Jah Wobble, bassista.

jah_wobbleJah Wobble è uno dei miei bassisti preferiti, forse perché non è un bassista convenzionale. Probabilmente nemmeno un bassista tout court. Recentemente è ritornato sulle scene con uno dei due gruppi che gli hanno dato, nel corso della sua trentacinquennale carriera, più soddisfazioni anche a livello commerciale, gli Invaders of the heart — l’altro, come chiunque sulla faccia della terra dovrebbe sapere, erano i PiL.

In piena epoca punk, Jah Wobble era considerato uno dei «quattro John»: gli altri tre erano John Grey (l’unico di cui si siano perse le tracce), John Lydon (alias — ma solo nel perimetro dei Sex Pistols — Johnny Rotten), e John Simon Ritchie (poi Beverley), conosciuto da tutti come Sid Vicious.

Intervistato da Dave Simpson sul Guardian, Jah Wobble ad un certo punto racconta un paio di cose proprio sul suo rapporto con Sid Vicious — al quale si deve anche il soprannome: in uno stato di ubriachezza piuttosto pesante, il bassista dei Pistols rivolgendogli la parola sbiascicò il suo vero nome John Wardle in «Jah Wobble», e così rimase per tutta la vita, con una rotondità dub che sembrava fatta apposta per inserirsi nel solco della musica che avrebbe iniziato a suonare da lì a poco.

Qual è stato il tuo primo basso?
Presi in prestito da Sid Vicious il suo Fender. Disse: «Sei una merda». E io gli risposi: «Non lo sai suonare manco per il cazzo. Dallo a me…». Il primo che ebbi tutto mio era però l’imitazione di un Musicman. Vivevo in un appartamento occupato e avevo bruciato tutti i mobili per stare al caldo. Gli altri occupanti erano furiosi e, giustamente, dopo una grande lite mi lasciarono lì solo con questo basso e nessun amplificatore, dovevo appoggiarlo alla testiera del letto per ottenere un suono. La prima linea di basso che scrissi entrò però nella top 10 (è quella che si sente nel brano Public Image). Commercialmente, è stato un costante declino da quel momento [ride].

Com’era Sid Vicious veramente?
L’ho spiegato in un documentario che feci per la radio chiamato In search of Sid Vicious. Jon Savage [giornalista e conduttore radiofonico inglese, famoso per la sua agiografia del punk England’s Dreaming] mi ha messo generosamente a disposizione le sue registrazioni della mamma di Sid — un’eroinomane — che dice del figlio: «Gli ho detto: “Non me ne frega niente di dove vai.
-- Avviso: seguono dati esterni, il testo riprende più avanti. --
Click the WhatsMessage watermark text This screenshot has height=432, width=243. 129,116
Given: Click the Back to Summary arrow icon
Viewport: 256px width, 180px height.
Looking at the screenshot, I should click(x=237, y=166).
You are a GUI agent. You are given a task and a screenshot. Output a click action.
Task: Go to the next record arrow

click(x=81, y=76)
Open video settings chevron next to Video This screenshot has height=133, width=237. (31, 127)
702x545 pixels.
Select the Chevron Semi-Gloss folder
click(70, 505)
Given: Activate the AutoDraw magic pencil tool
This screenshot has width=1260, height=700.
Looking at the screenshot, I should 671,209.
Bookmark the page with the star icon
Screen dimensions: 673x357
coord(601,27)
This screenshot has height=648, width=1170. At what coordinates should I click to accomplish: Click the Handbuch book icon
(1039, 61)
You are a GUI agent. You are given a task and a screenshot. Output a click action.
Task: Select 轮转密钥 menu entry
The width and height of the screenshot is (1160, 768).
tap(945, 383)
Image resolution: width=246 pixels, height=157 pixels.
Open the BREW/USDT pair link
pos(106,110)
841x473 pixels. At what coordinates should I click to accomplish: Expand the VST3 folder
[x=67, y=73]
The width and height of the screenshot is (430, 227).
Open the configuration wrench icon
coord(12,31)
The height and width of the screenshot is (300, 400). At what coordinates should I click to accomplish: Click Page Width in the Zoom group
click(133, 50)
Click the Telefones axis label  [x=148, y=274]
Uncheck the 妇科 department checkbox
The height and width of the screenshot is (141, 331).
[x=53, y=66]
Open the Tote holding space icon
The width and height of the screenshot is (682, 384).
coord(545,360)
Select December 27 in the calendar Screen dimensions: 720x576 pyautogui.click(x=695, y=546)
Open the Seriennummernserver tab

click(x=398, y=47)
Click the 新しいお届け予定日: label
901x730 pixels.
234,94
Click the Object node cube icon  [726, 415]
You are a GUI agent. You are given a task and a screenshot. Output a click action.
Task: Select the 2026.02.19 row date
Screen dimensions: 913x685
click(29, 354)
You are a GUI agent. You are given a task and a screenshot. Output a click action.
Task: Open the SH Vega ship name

Vai fuori dai coglioni. Vaffanculo. Per quanto mi riguarda puoi dormire su una panchina”». Questo quando Sid aveva 15 anni. Era un ragazzino davvero danneggiato. Quando Sid disse ad uno psicologo che avrebbe voluto suicidarsi, questo gli disse di uscire con qualche amico che lo potesse far interessare alla vita, e quell’amico ero io. Dissi: «Ad essere onesto, non so se [Sid] abbia qualcosa per la quale vale la pena vivere. Il suicidio potrebbe essere un’idea». Lo psicologo era ripugnato — corremmo fuori facendocela quasi addosso dal ridere. Ma, di sicuro, nello scherzo era stata detto qualcosa di vero. Pensava davvero di farsi fuori.

Ad un certo punto all’epoca — e la voce è stata riportata più volte nel corso degli anni — si era parlato anche di una sua possibile entrata nei Sex Pistols:

Saresti potuto entrare nei Sex Pistols?
Nah, girava questa voce ma non c’è mai stato modo che accadesse. Suonare rock non è nel mio stile naturale. La prima volta che ho visto i Pistols c’era Glen Matlock al basso, e loro erano stati la prima rock band con cui avevo condiviso una stanza. Perciò non sarebbe stato un buon ingresso per me. Piuttosto, quando John [Lydon] mi chiese di formare con lui i Public Image Ltd, mi sono sentito come Lamela, il giocatore degli Spurs, quando era al Boca Junior: diventai molto importante da giovanissimo. Nessuno mi aveva mai insegnato a suonare, e così riuscii a sviluppare il mio stile in modo naturale. È stata una gran fortuna.